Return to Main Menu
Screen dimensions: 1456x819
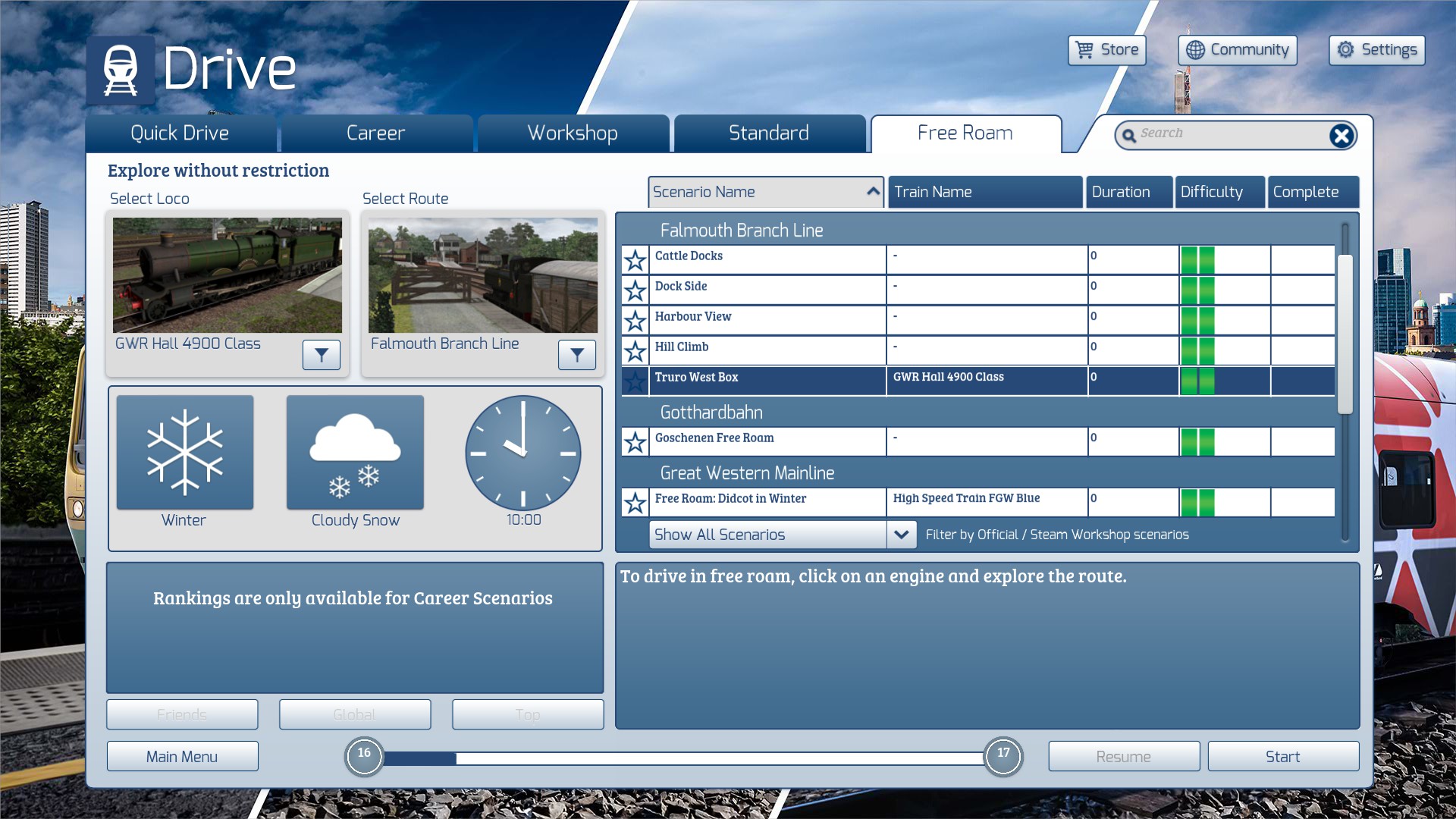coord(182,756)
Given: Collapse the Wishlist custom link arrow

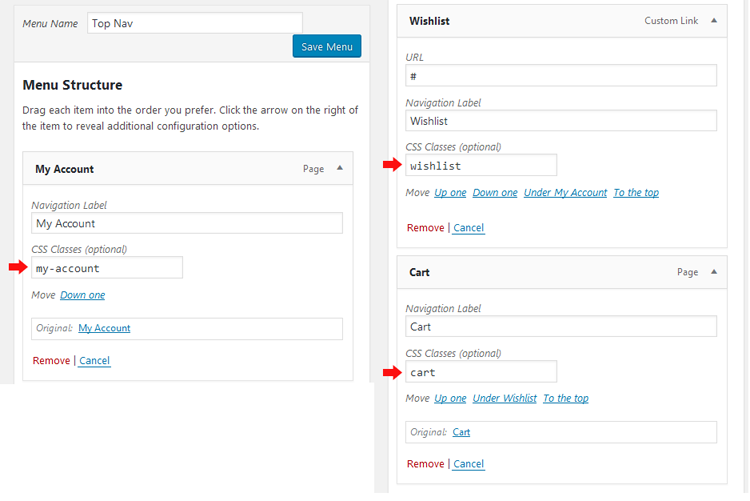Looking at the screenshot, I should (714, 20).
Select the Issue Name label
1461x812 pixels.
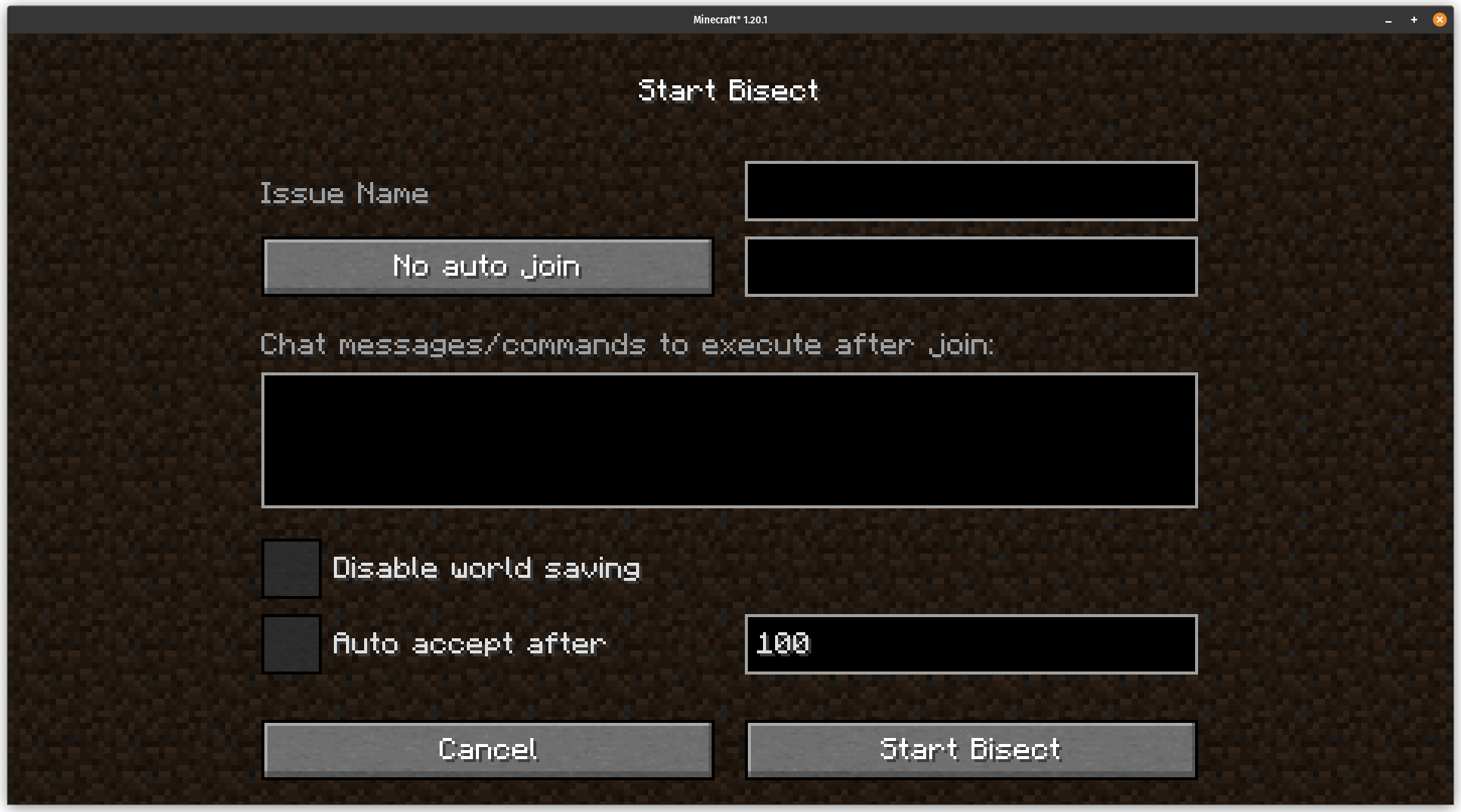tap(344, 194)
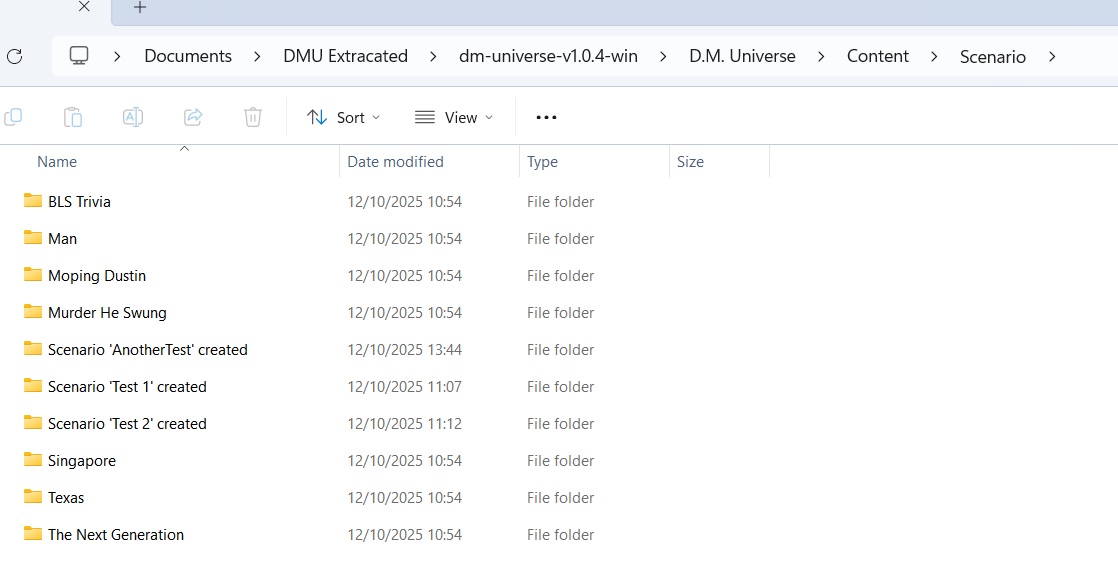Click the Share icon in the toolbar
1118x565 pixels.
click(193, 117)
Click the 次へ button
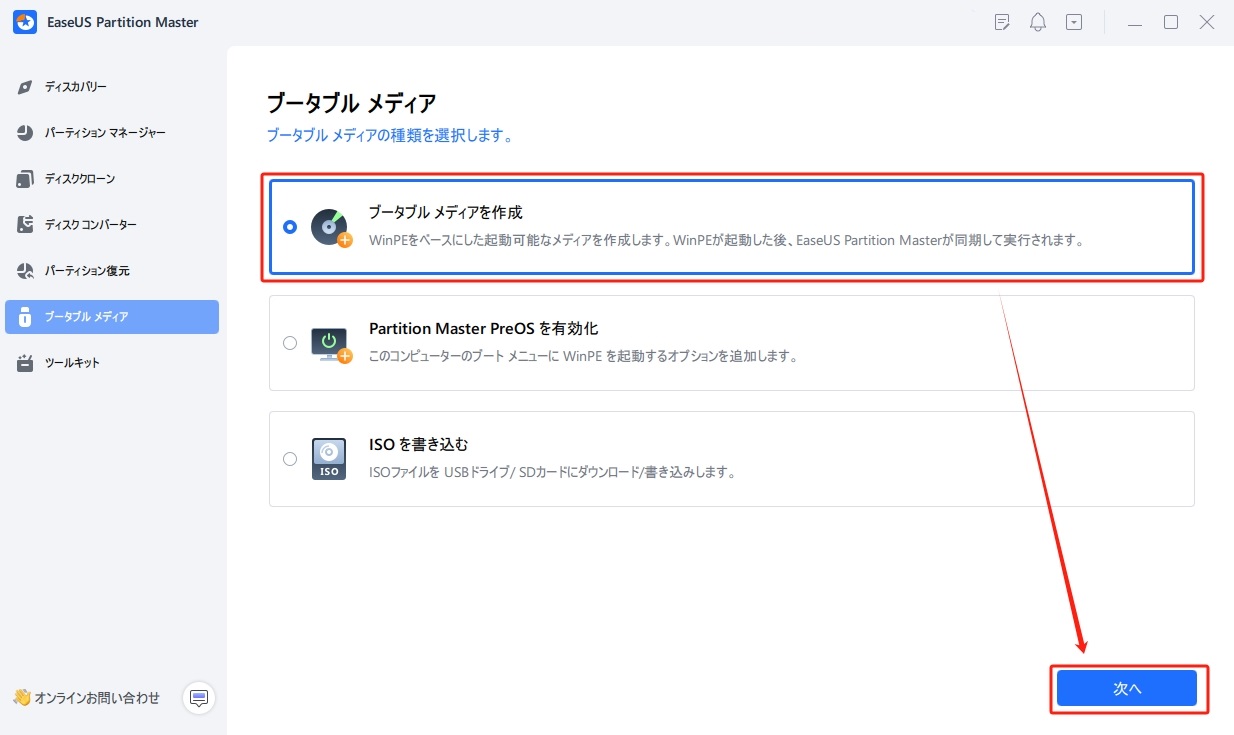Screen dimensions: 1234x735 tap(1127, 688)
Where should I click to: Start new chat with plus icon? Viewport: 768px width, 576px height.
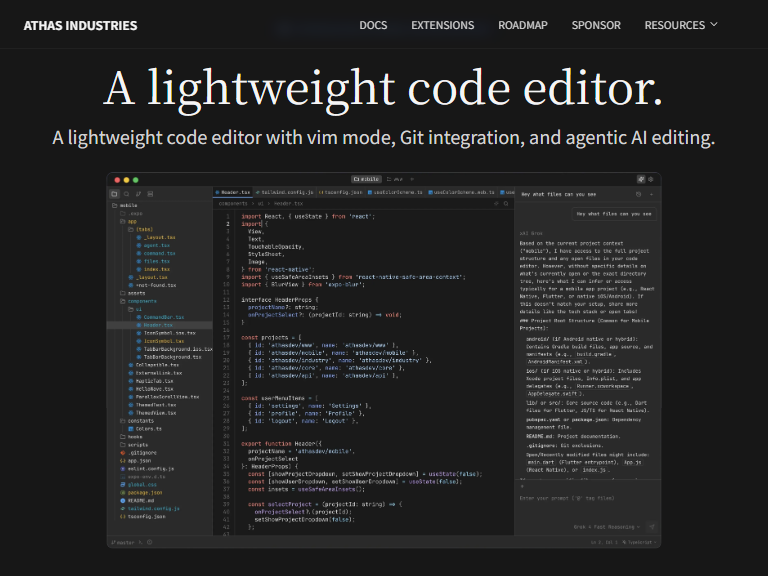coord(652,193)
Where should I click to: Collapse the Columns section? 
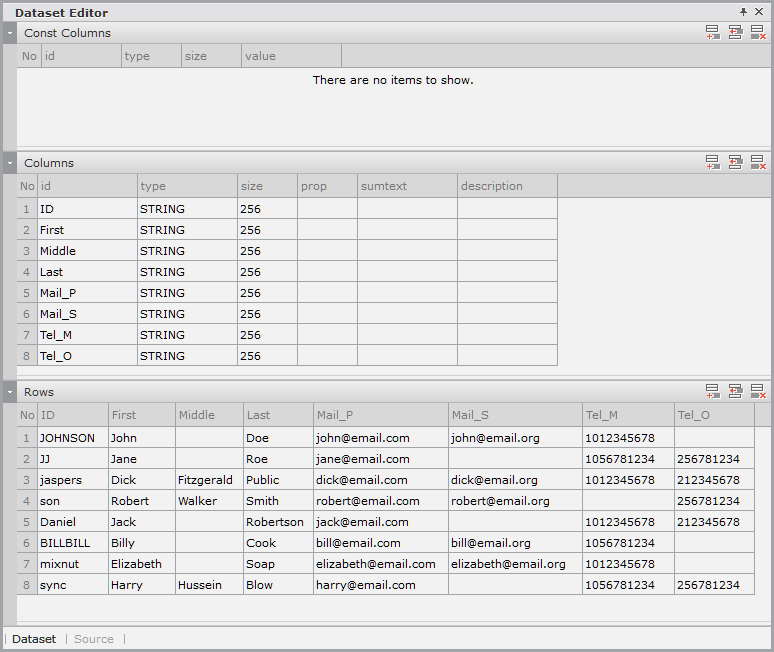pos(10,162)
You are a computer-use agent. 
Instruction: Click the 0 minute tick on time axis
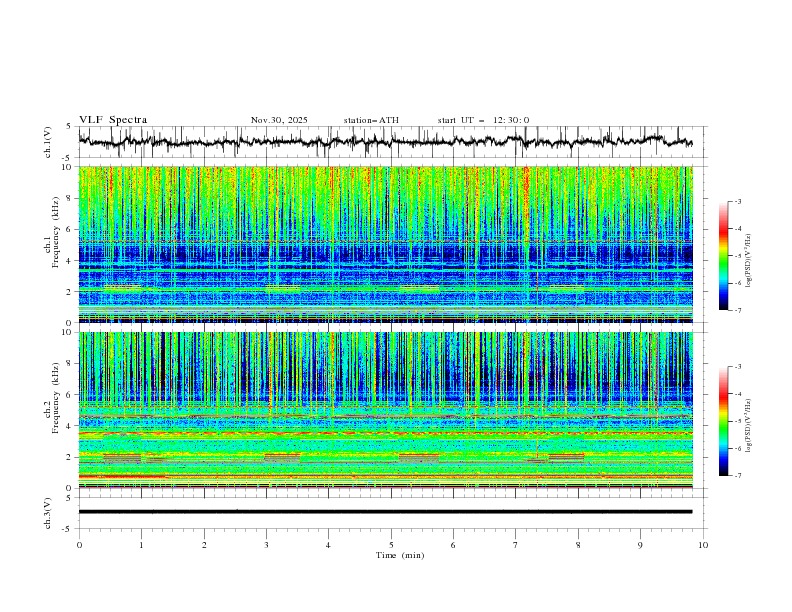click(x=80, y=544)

***

● **What is asked**
Output every line from the one containing "Click the 次へ button" through the end of the items, inclusive, as a Markdown table with the columns Row and Text. Number the rows, skip blank lines, and leave out the pictures.

● **Task solution**
| Row | Text |
|---|---|
| 1 | Click the 次へ button |
| 2 | Screen dimensions: 1234x735 tap(1127, 688) |
| 3 | Where should I click to: Start new chat with plus icon? Viewport: 768px width, 576px height. |
| 4 | coord(652,193) |
| 5 | Where should I click to: Collapse the Columns section?  |
| 6 | pos(10,162) |
| 7 | You are a computer-use agent.  |
| 8 | Instruction: Click the 0 minute tick on time axis |
| 9 | click(x=80, y=544) |